The parent poster is merely concerned about the surface area, not the consequences. If it is just words then its laughable but it represents influence and that is beyond dangerous.

dghf · on June 23, 2015

> This year, the Mail reported that disabled people are exempt from the bedroom tax; that asylum-seekers had “targeted” Scotland; that disabled babies were being euthanised under the Liverpool Care Pathway; that a Kenyan asylum-seeker had committed murders in his home country; that 878,000 recipients of Employment Support Allowance had stopped claiming “rather than face a fresh medical”; that a Portsmouth primary school had denied pupils water on the hottest day of the year because it was Ramadan; that wolves would soon return to Britain; that nearly half the electricity produced by windfarms was discarded. All these reports were false.

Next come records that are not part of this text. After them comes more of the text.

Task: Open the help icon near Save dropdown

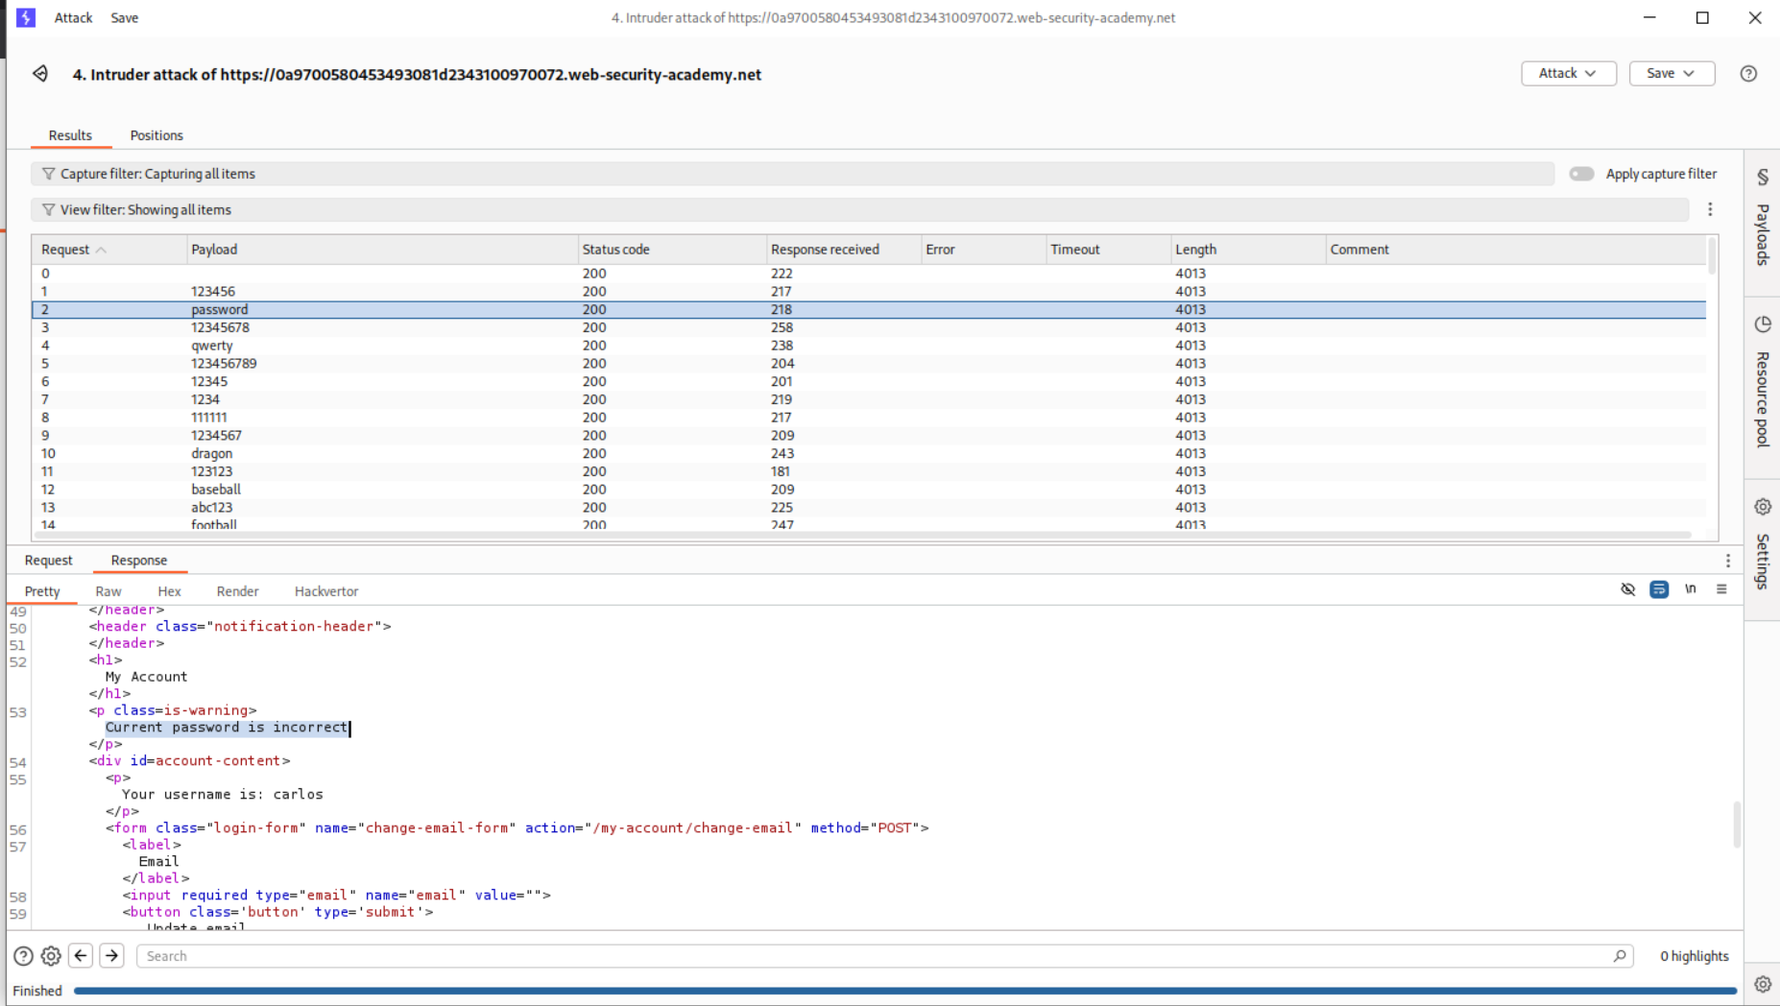Action: pyautogui.click(x=1748, y=74)
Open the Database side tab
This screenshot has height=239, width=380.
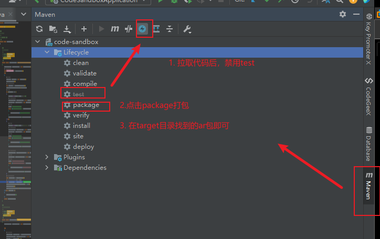(x=368, y=144)
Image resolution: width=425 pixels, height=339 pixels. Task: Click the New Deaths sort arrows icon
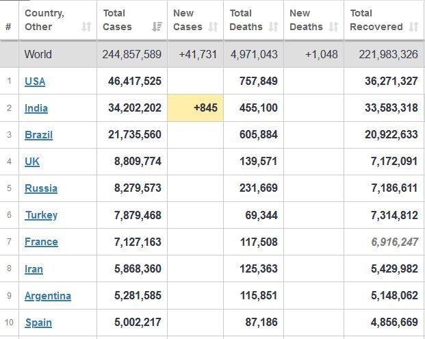[x=333, y=27]
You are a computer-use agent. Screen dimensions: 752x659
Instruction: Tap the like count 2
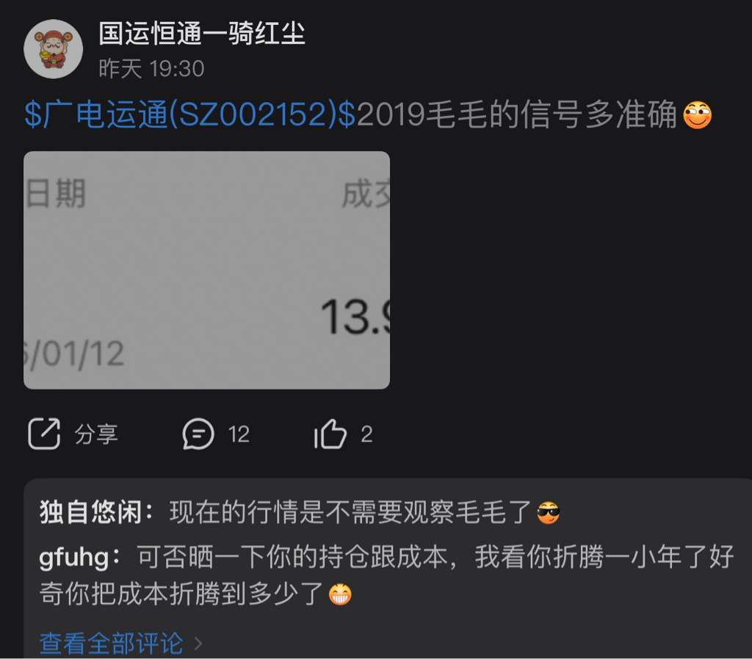click(x=366, y=434)
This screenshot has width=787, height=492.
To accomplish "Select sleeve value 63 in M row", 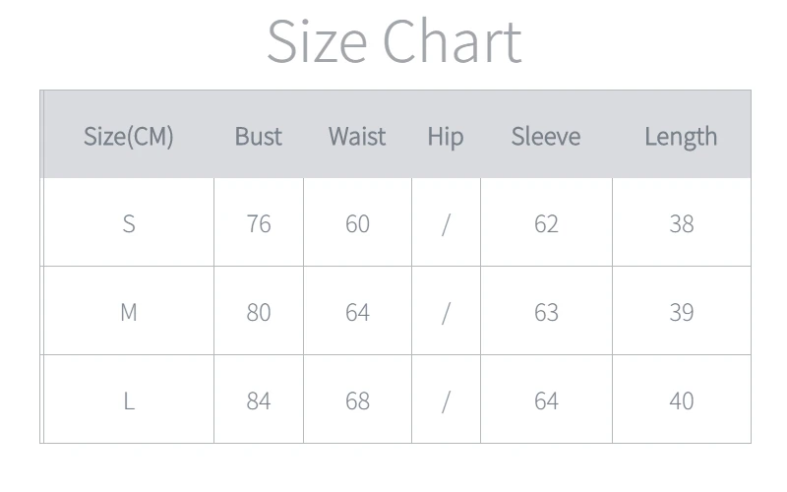I will (546, 312).
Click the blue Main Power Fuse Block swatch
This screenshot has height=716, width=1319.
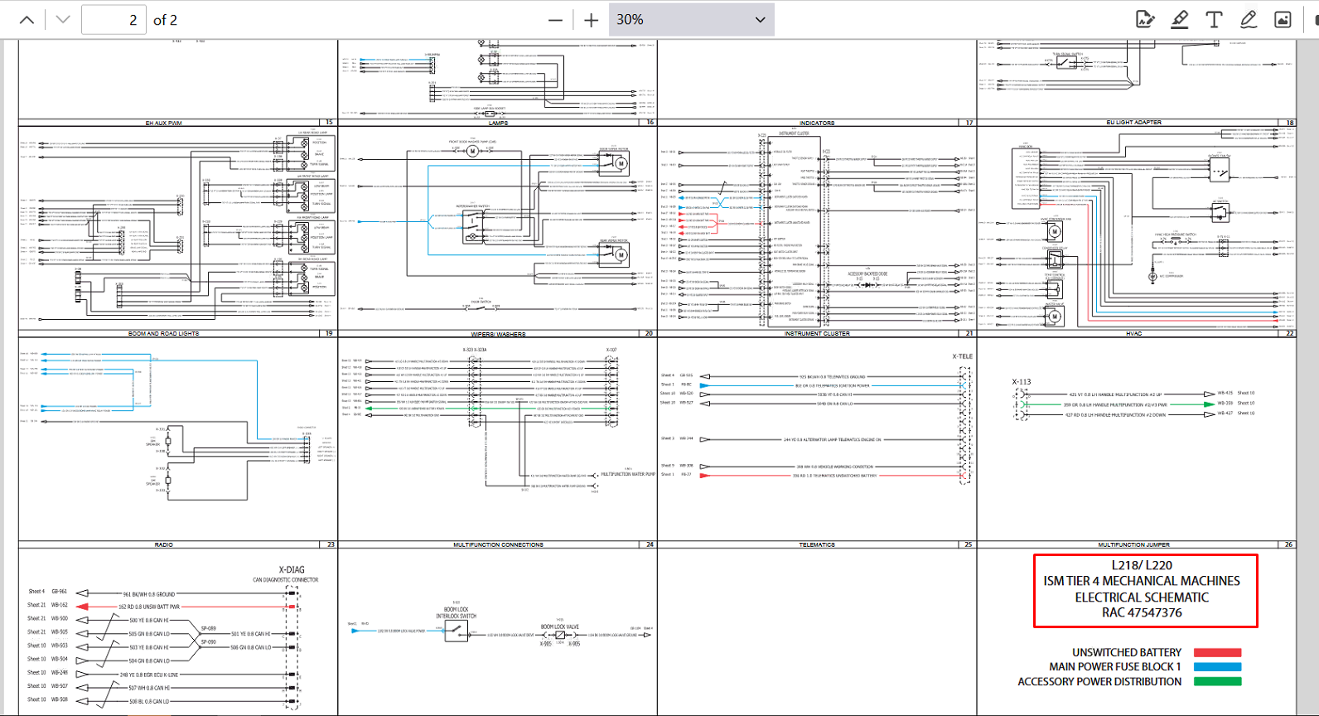coord(1217,667)
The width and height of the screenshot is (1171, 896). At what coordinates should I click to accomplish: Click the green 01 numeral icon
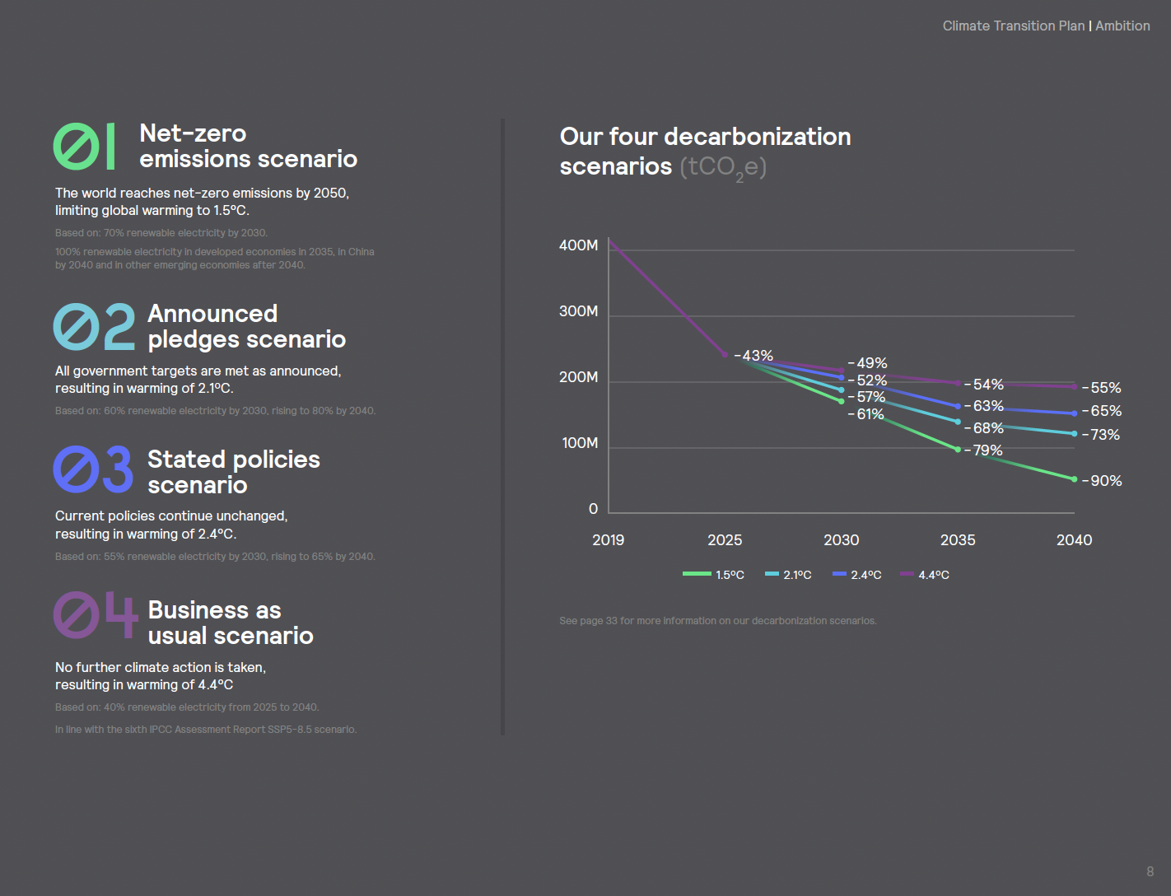click(85, 147)
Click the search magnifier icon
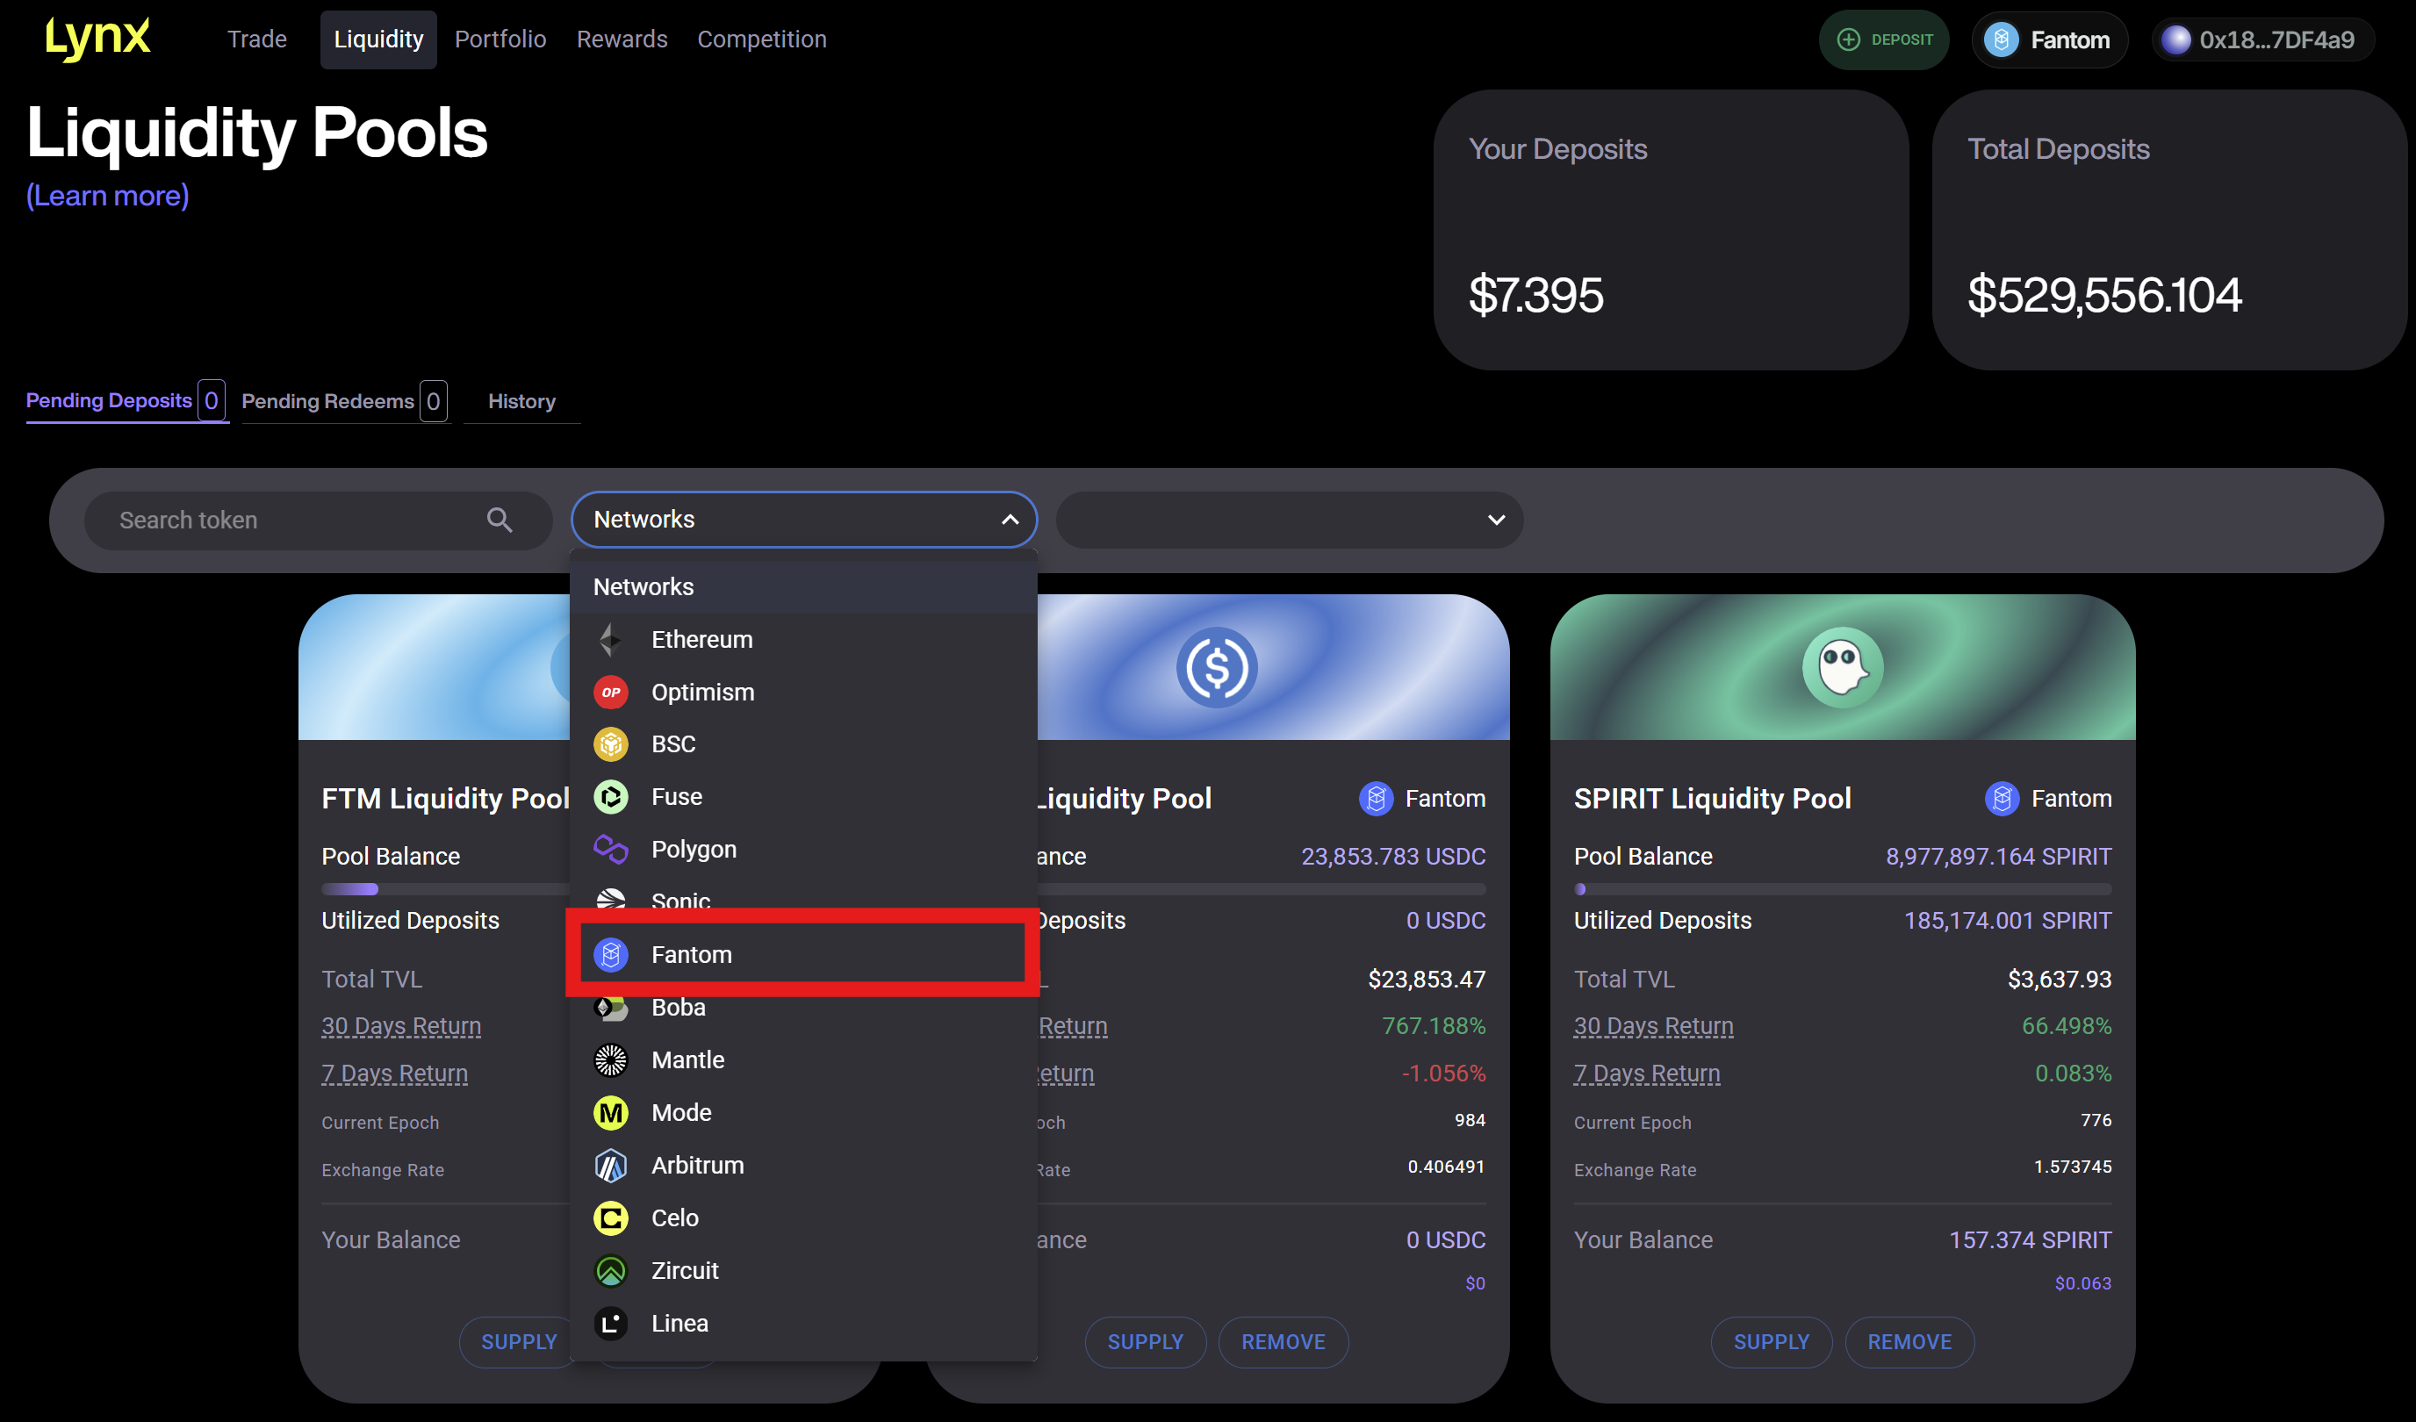The width and height of the screenshot is (2416, 1422). [499, 520]
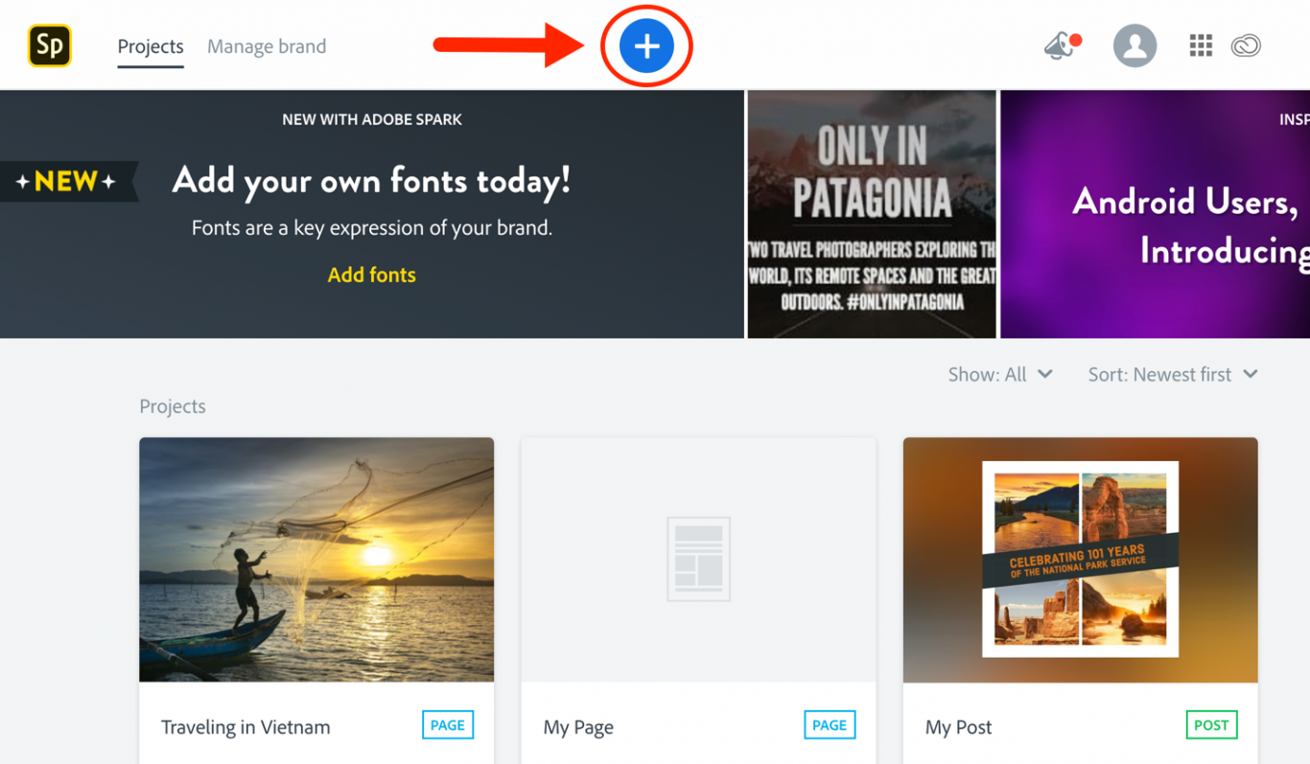Open notifications via the bell icon
The image size is (1310, 764).
coord(1058,46)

http://www.newstatesman.com/media/2013/12/man-who-hates-libe...

Otik · on June 23, 2015

I would love to see work as described in the article leading to the ability to analyse and quantify the output of journalistic outlets in terms of political bias, accuracy and depth of reporting.

If we had a tool like this, maybe we'd be able to move away from some of the emotive language that we use when talking about outlets like the Mail.

EliRivers · on June 23, 2015

Do you read it primarily online?

The DM people are quite smart. Their target demographics for the print version and the online version are very, very different. The online pitch is trashy gossip for women in the 20-40 age group. The print pitch is different.